Not only the two police officers, but also four firefighters, two paramedics and an emergency doctor were injured, some of them life-threatening.

The German defendant appears in the courtroom wearing a gray sweater and gray pants with wild hair and beard. He appears confident and doesn't hide his face. When the judges enter, he remains seated.

He watches the proceedings carefully, occasionally whispering to his lawyer. There are no signs of remorse or regret in him. When the presiding judge speaks to him, he doesn't react. He also remains silent about the allegations.

The Rating fire department chief René Schubert reports how the alarm levels were increased at the time. Eight rescue helicopters finally arrived to bring the injured to clinics as quickly as possible. Someone came up to him and said: “There is a policewoman in the ambulance who is dying.”

Medical experts reported in detail to the court on Friday about the terrible burns and the psychological consequences of the victims, some of whom were unable to work, and about "extensive loss of the upper layers of skin in the entire facial area."

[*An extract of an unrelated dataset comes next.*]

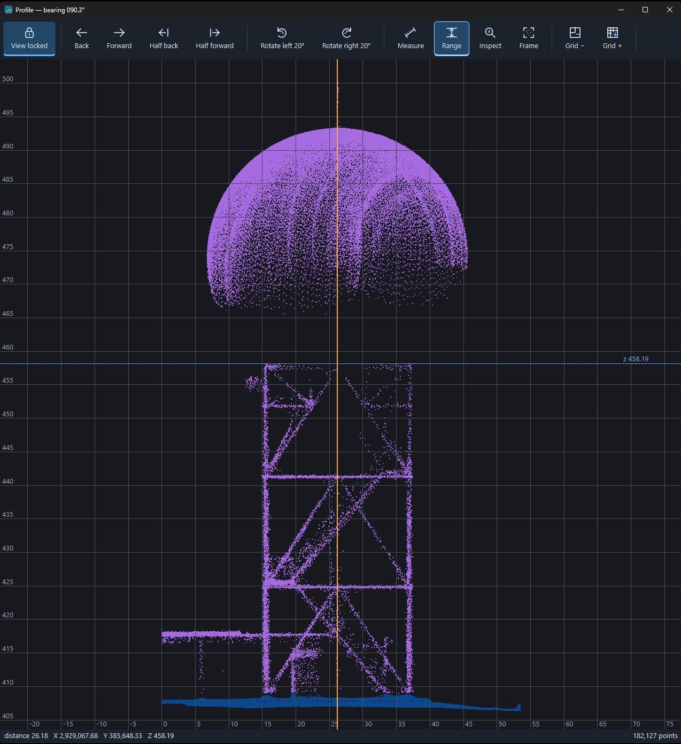The image size is (681, 744).
Task: Decrease grid density with Grid −
Action: pyautogui.click(x=575, y=38)
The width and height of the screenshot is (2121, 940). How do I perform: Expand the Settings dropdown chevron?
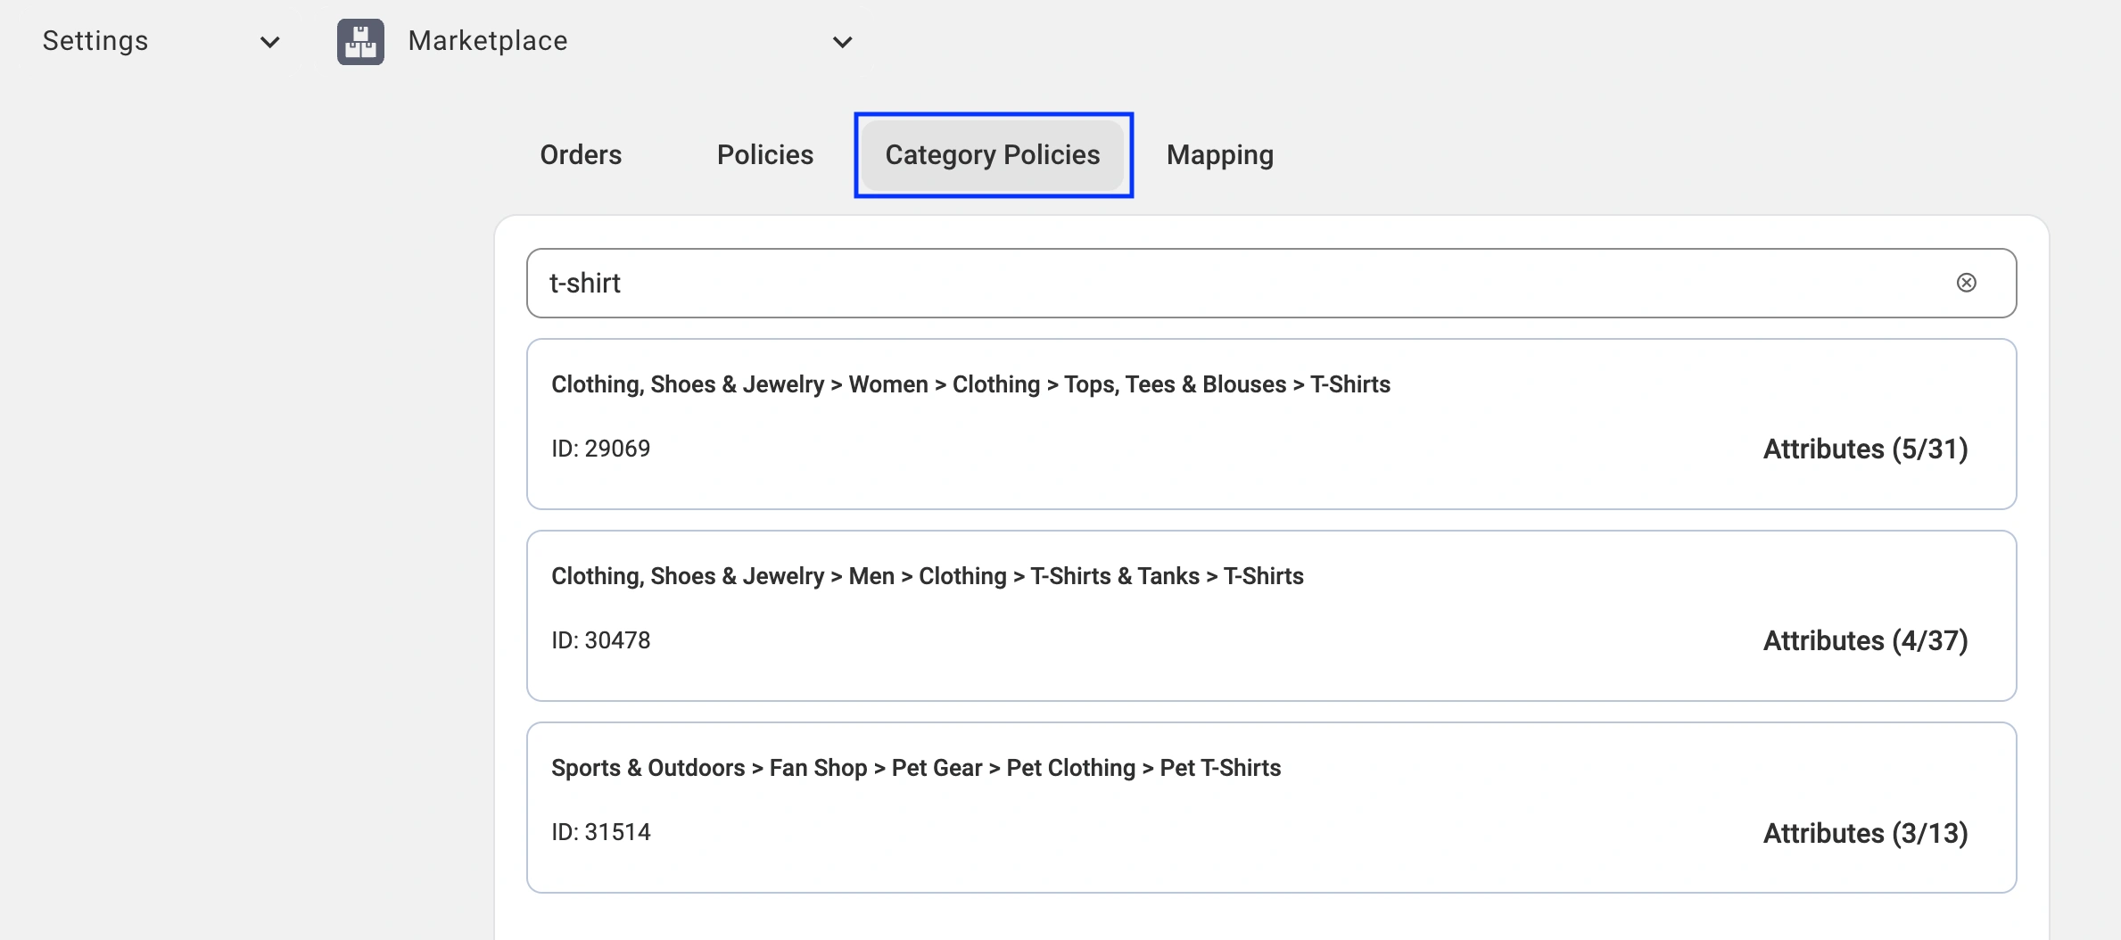click(269, 42)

The defendant is said to have poured several liters of gasoline on police officers, firefighters and emergency services workers and then set them on fire. The gas-air mixture exploded and a fireball injured the emergency services. Several fought for their lives for weeks. The young policewoman was the most seriously injured and was in an induced coma for months.

Special police forces later came across the skeletal body of the 57-year-old's mother in the apartment. The investigation revealed that she had already died several weeks earlier.

The police counted 35 people injured after the explosion, most of whom were treated for suspected smoke inhalation. The public prosecutor's office said eight of the nine victims were expected to suffer permanent damage. The court has scheduled nine days of hearings for the criminal trial until January 11 next year.